This is going to be a different kind of blog, sort of a diary-style entry, recounting my last summer prior to coming to work here at Sports Collectors Digest in…
By Tom Bartsch
MAY 20, 2009

This is going to be a different kind of blog, sort of a diary-style entry, recounting my last summer prior to coming to work here at Sports Collectors Digest in 1993. What prompts it is I stumbled across the bookkeeping that I used to track that eventful tour around the country, and thought it might be of interest to readers.

As I’ve noted before, I wasn’t a very good card dealer, at least not in terms of how effectively I performed the elemental challenge of making enough money to stay afloat, but I did enjoy the shows and the travel, and certainly the people that I encountered at shows, dealers and collectors alike.

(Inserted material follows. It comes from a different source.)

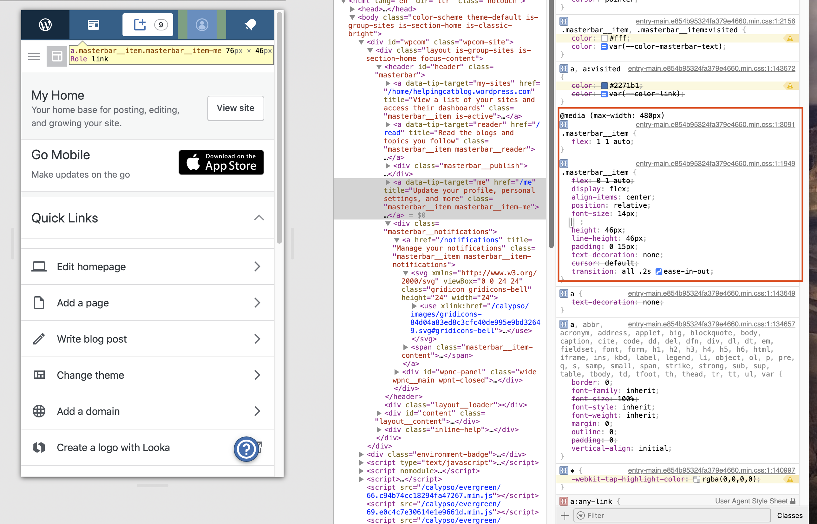
Task: Click the blue help question mark button
Action: tap(246, 449)
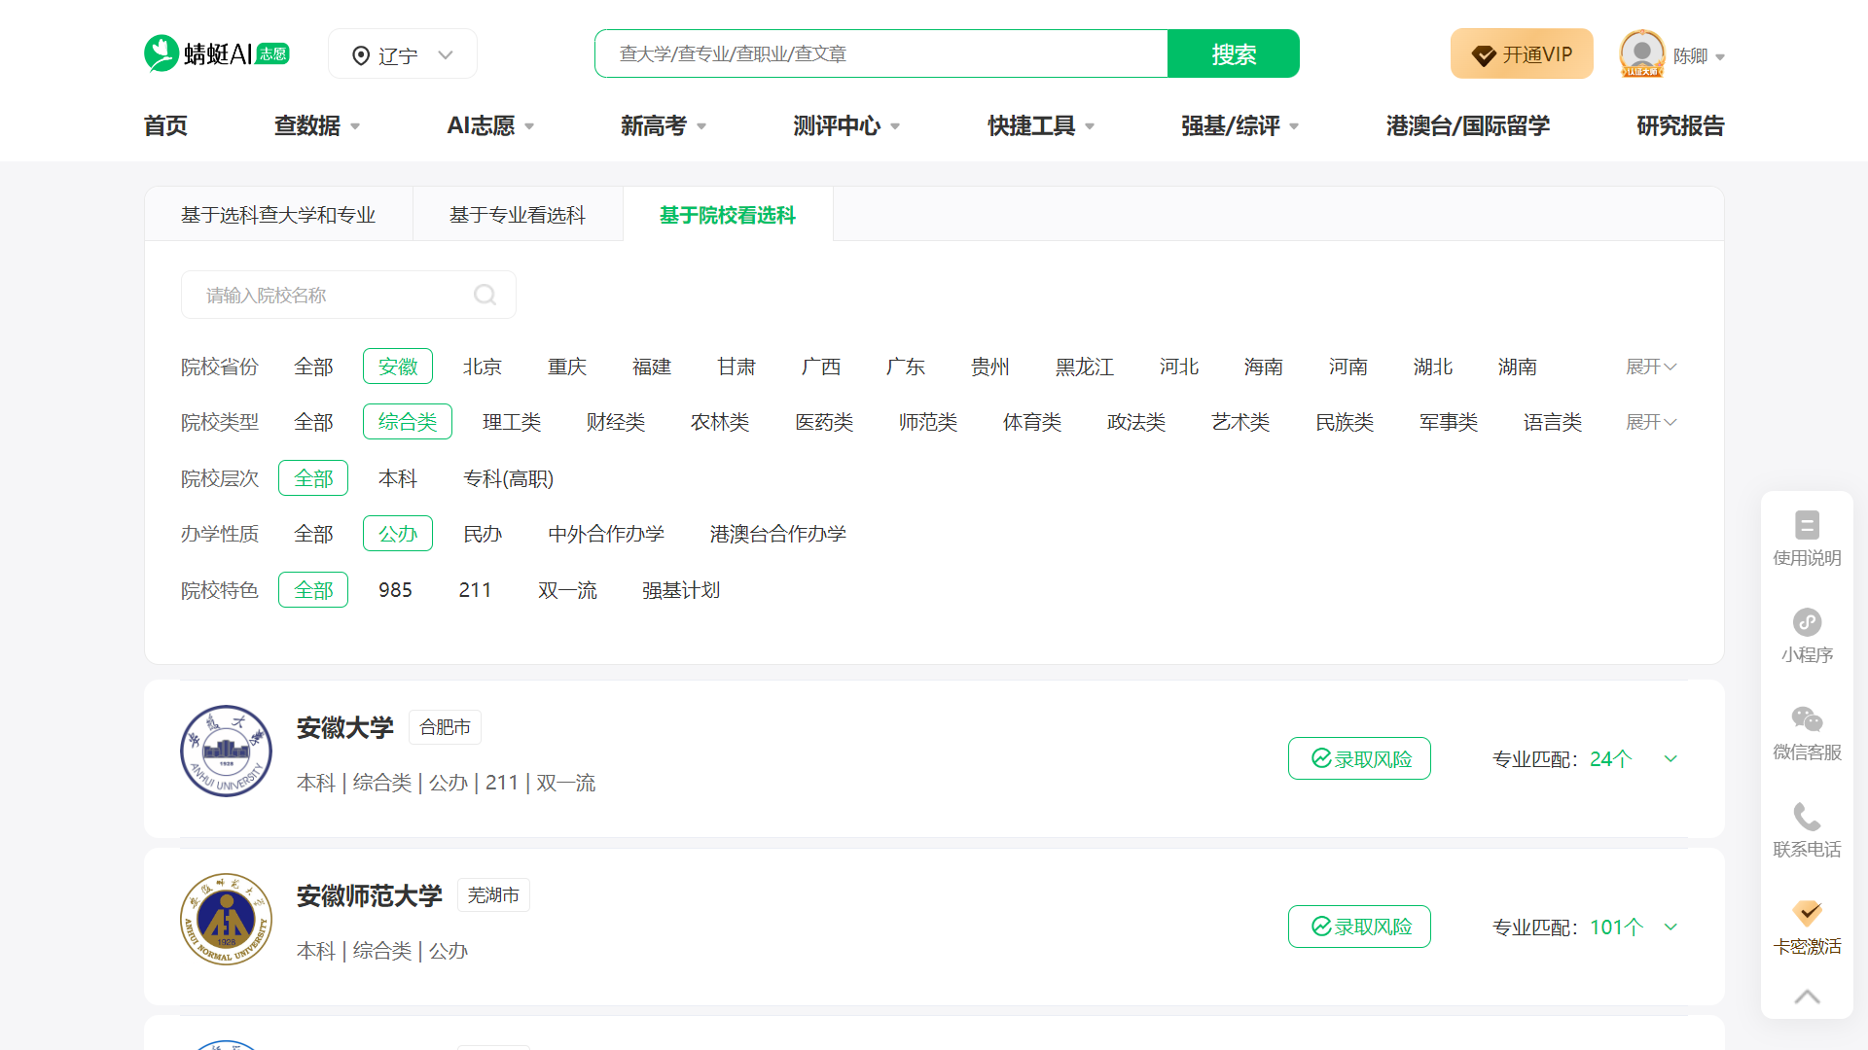Screen dimensions: 1868x1050
Task: Expand 安徽大学 matched majors list
Action: point(1670,758)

It’s also worth noting that in 1993 shows were a good deal stronger than they are today, and there were more of them. That’s not lamenting the current tepid climate, just pointing out an important fact. If I had trouble cutting it as a dealer in 1993, just imagine how I would fare in the more daunting waters of 2009.

Anyway, I started off at a show at a big mall in Albany, N.Y., the city where I had lived for a couple of years in the early 1980s. It was the proverbial fast start: I sold a Koufax rookie, a 1956 Topps Clemente, a 1968 Topps Mantle and even a Maris rookie. I won’t routinely bore you with dollar details except when they are especially noteworthy, either high or low. Even I was capable of selling a nice condition Sandy Koufax rookie without incident. That’s normally described as damning with faint praise.

I even bought a couple of neat things at the show, probably paying too much as I typically did back then, though it didn’t seem so at the time: about $125 for Brett and Yount rookies, and $75 for a sparkling 1961 Topps Maris. I ended up fine with the latter, but as y’all know, Brett and Yount rookies were headed for some adjustment over the next decade, and I might have lost some dough on that deal.

In late June I did a show at the Polish Community Center outside of Albany, a neat venue and a wonderful card show that was run by prominent East Coast hobby figure Ed Keetz. I also knew and admired his dad, Frank Keetz, and I always enjoyed that show, which I had attended as a collector back in the early 1980s. The only notable high point at this one was I sold a 1957 Topps Yankees Sluggers card for $300; the other memorable part was the lights went out at one point, leaving the place in total darkness for a few minutes.

A couple of weeks later I headed to Baltimore for FanFest, stopping in Newark, Del., where I had lived (in the area) from 1983-91. Got to visit old friends, and then got really lucky with an opportunity to interview Milwaukee Braves and Negro leagues great Billy Bruton at his home in Wilmington, Del. That was a thrill, as was an interview with Bobby Thomson at his hotel outside Baltimore where he was appearing at FanFest. Both those interviews would materialize I assume later that fall in articles in SCD, for whom I was frantically freelancing in those days. Anybody who has ever freelanced understands the use of the “frantically” adverb.

A few days later (July 7) I headed to my favorite place on earth, Cooperstown, where I availed myself of the library at the Hall of Fame for research on Thomson, Ralph Branca, Bruton and Bobby Shantz, all for feature articles in SCD.

I resume this journey on the morrow.